自民党総裁選「菅総裁」午後選出へ 16日に新内閣発足

 辞任表明した安倍晋三首相の後継を決める自民党総裁選は14日午後2時から、東京都内のホテルで両院議員総会を開き、新総裁を選出する。菅(すが)義(よし)偉(ひで)官房長官(71)が国会議員票(394票)、地方票(141票)ともに優位に立っており、第26代総裁に選出される見通しだ。菅氏はただちに党人事に着手する。16日召集の臨時国会で行われる首相指名選挙で第99代首相に選出され、認証式などを経て16日中に菅内閣が発足する。

 総裁選には菅氏のほか、石破茂元幹事長(63)と岸田文雄政調会長(63)が立候補した。

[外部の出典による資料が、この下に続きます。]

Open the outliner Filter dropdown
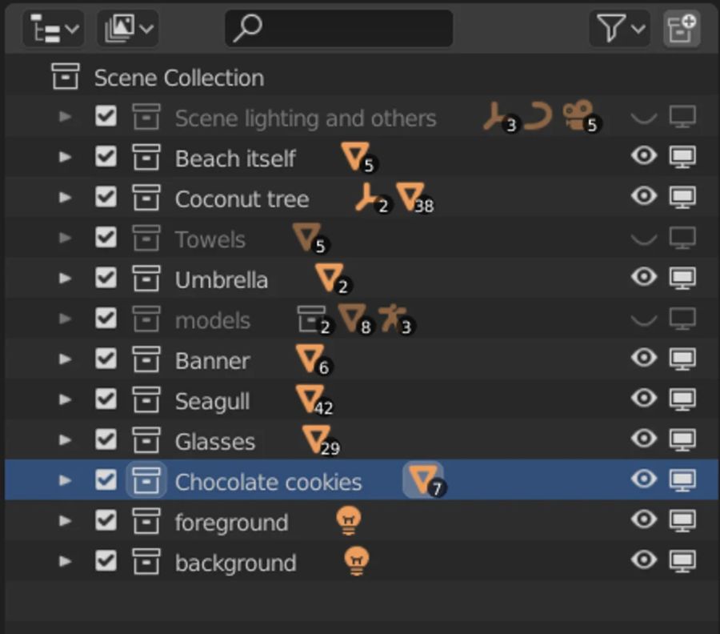(618, 30)
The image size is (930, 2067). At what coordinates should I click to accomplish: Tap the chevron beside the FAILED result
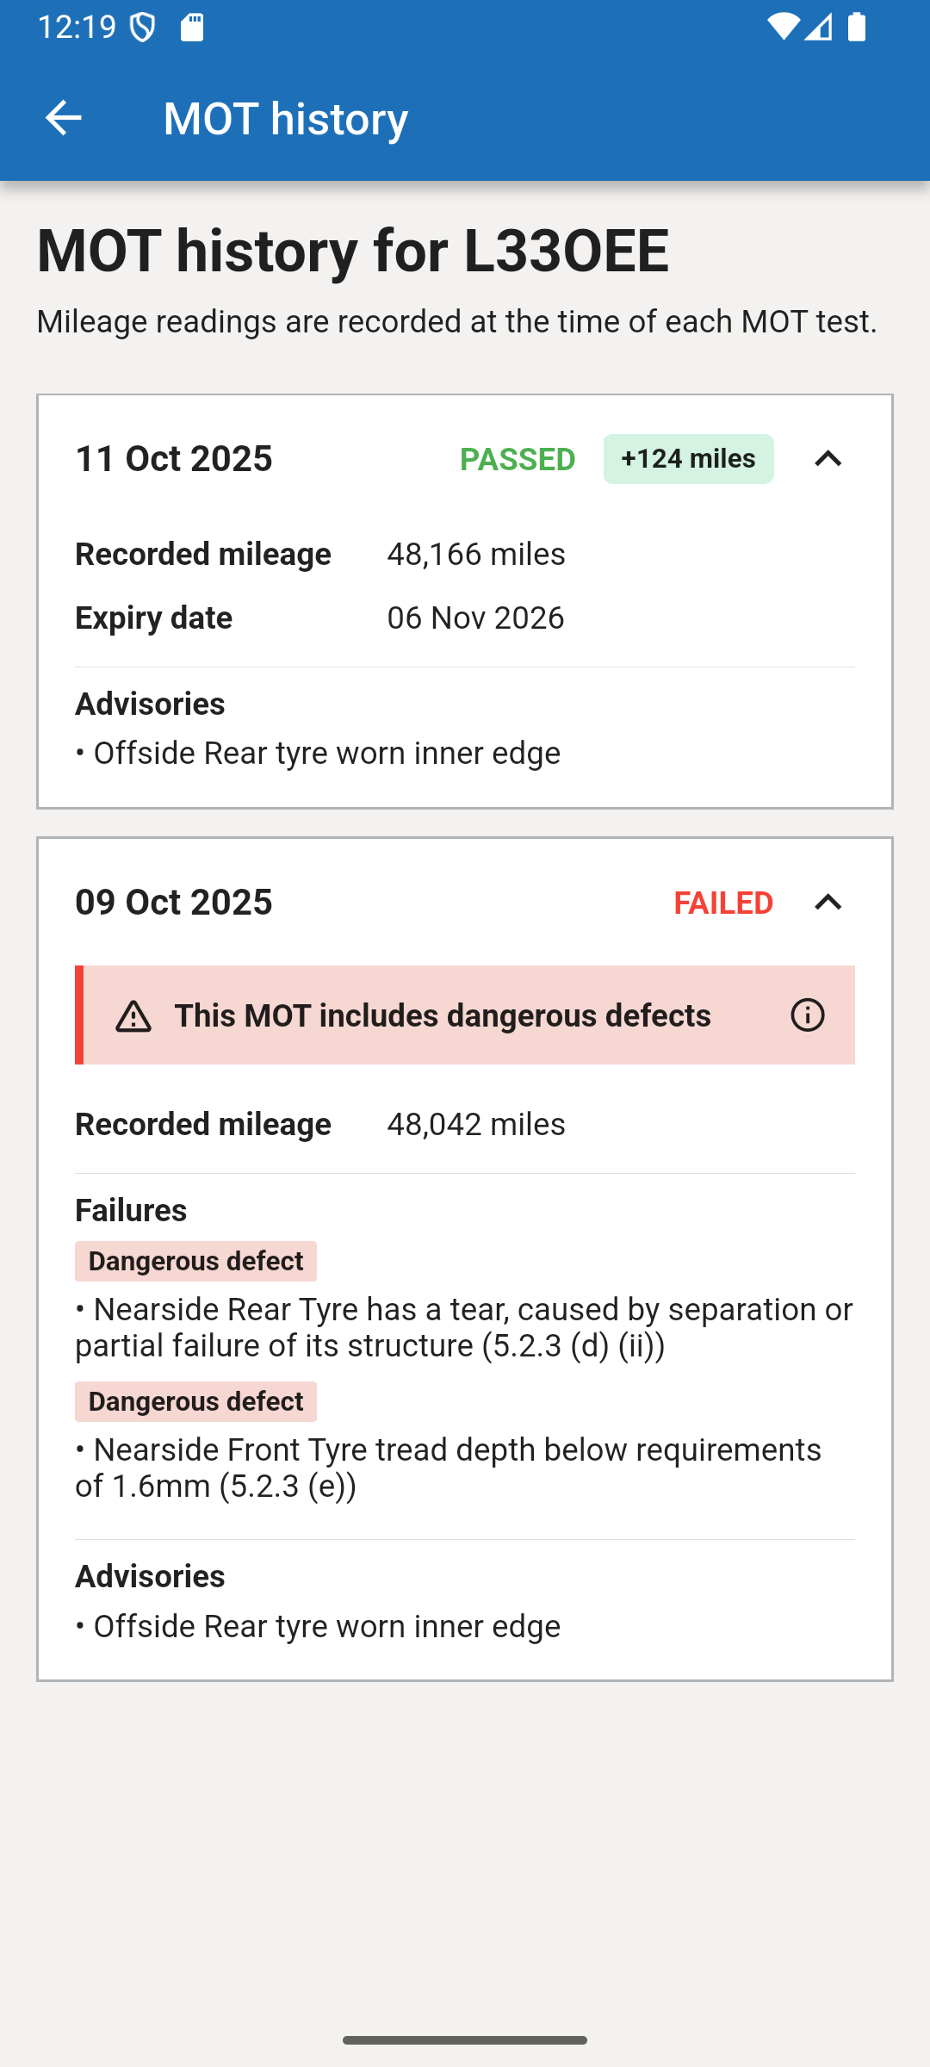pos(828,903)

党所属の国会議員票と、47都道府県連に3票ずつ割り当てた地方票の計535票で争われる。今回は全国一斉の党員・党友投票を省略したため、多くの党都道府県連で予備選を実施した。

 無派閥の菅氏は党内7派閥のうち、最大派閥の細田派(清和政策研究会、98人)をはじめ、麻生派(志公会、54人)、竹下派(平成研究会、54人)、二階派(志帥会、47人)、石原派(近未来政治研究会、11人)の5派閥が支持。さらに菅氏に近い無派閥議員も支持しており、国会議員票で7割以上を固めている。地方票でも過半数を獲得する見込みだ。

 岸田氏は岸田派(宏池会、47人)、石破氏は石破派(水月会、19人)以外への支持が広がりを欠き、地方票でも苦戦している。